** start **

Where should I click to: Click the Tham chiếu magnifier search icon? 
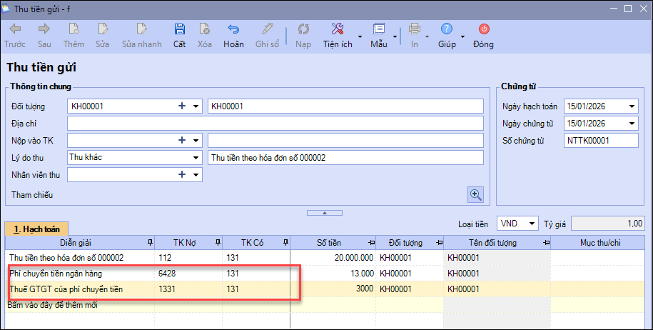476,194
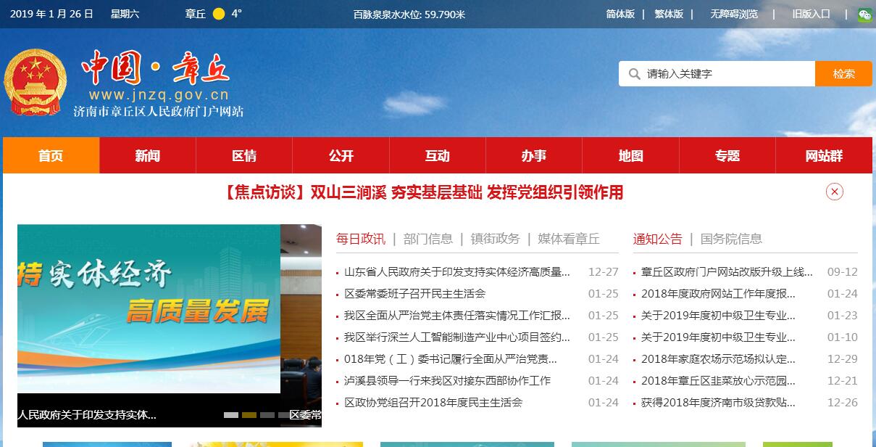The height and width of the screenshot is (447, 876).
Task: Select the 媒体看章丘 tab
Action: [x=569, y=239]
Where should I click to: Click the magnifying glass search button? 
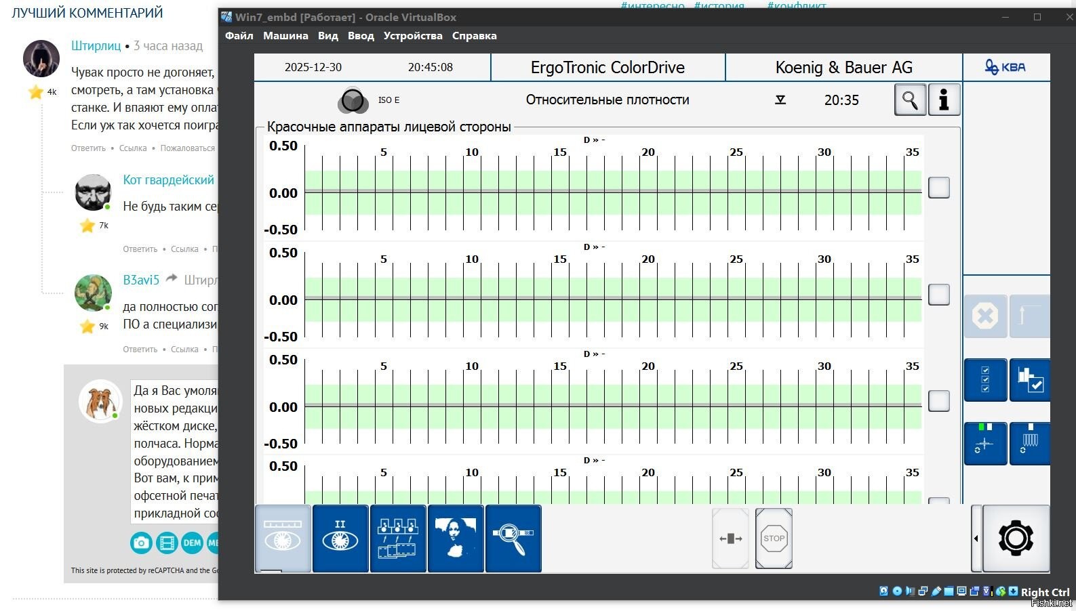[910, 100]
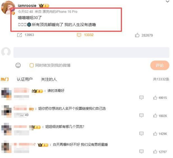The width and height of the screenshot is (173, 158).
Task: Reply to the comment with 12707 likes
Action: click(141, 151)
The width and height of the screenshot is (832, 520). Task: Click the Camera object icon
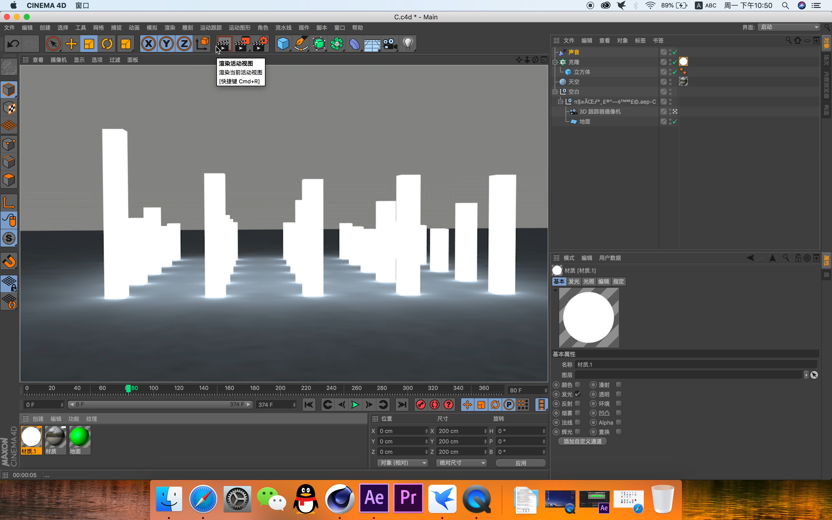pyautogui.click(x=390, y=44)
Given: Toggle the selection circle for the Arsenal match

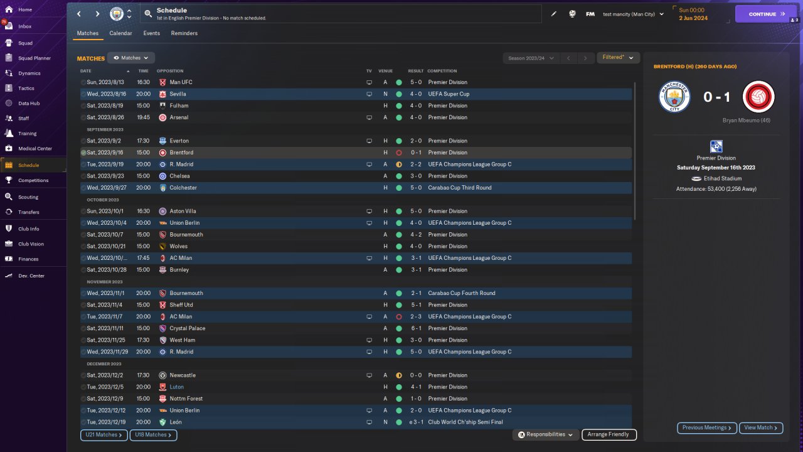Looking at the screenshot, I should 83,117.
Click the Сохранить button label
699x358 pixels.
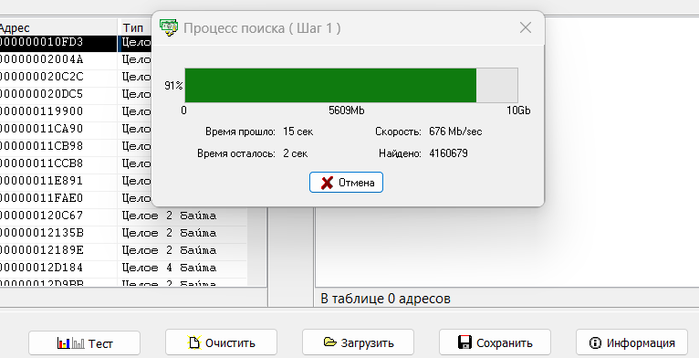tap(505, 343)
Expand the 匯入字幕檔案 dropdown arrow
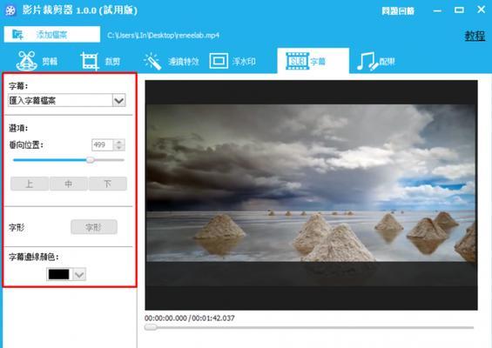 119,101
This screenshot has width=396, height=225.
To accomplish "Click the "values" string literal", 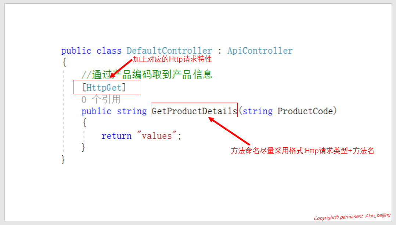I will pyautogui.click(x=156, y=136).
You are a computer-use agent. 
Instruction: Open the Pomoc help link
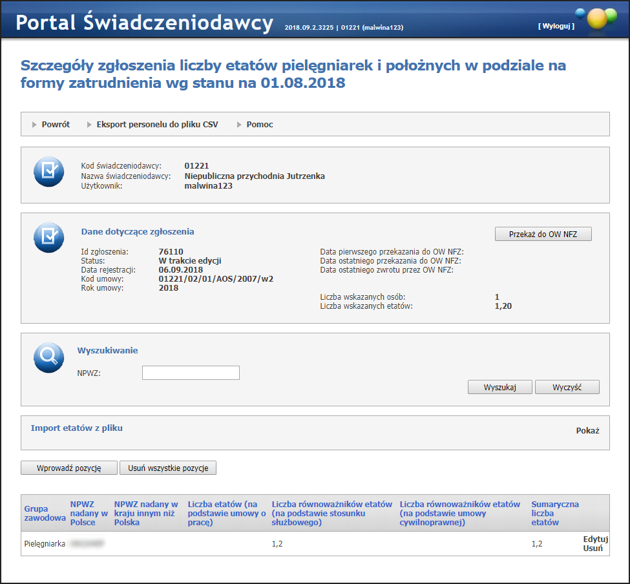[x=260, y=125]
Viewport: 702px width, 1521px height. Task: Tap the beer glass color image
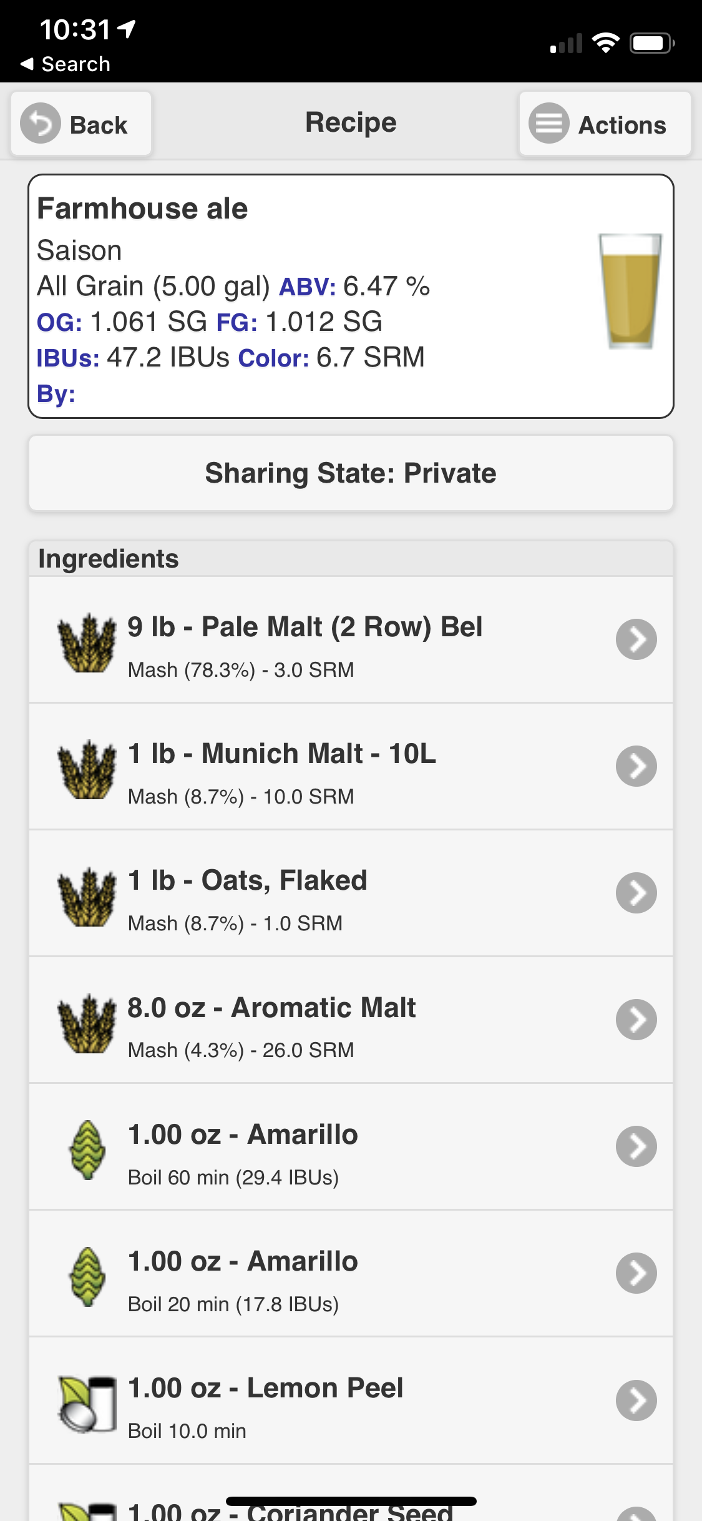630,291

** end **
** start **

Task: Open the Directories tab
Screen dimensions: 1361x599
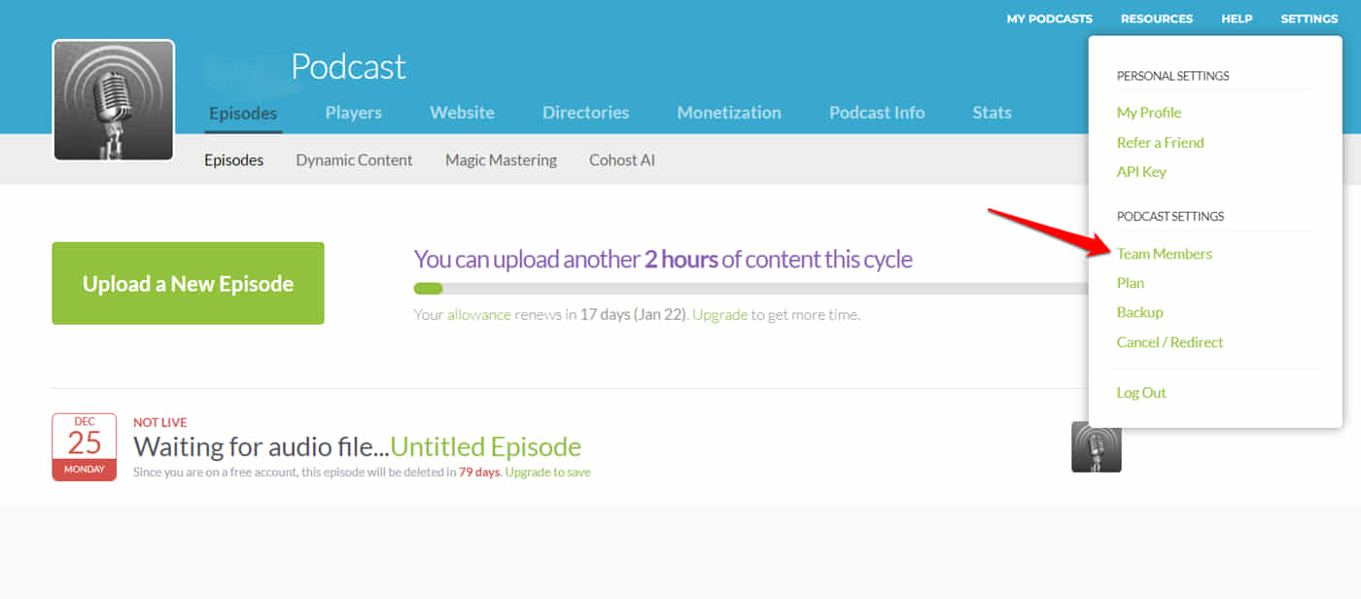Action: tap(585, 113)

** end **

> _Description of the task_
Identify every line above that contains the string "glass" and copy each one in full. Case counts.

> _Solution_
Where should I click to: Click the magnifying glass search button? 
Viewport: 702px width, 1521px height. Task: Tap the beer glass color image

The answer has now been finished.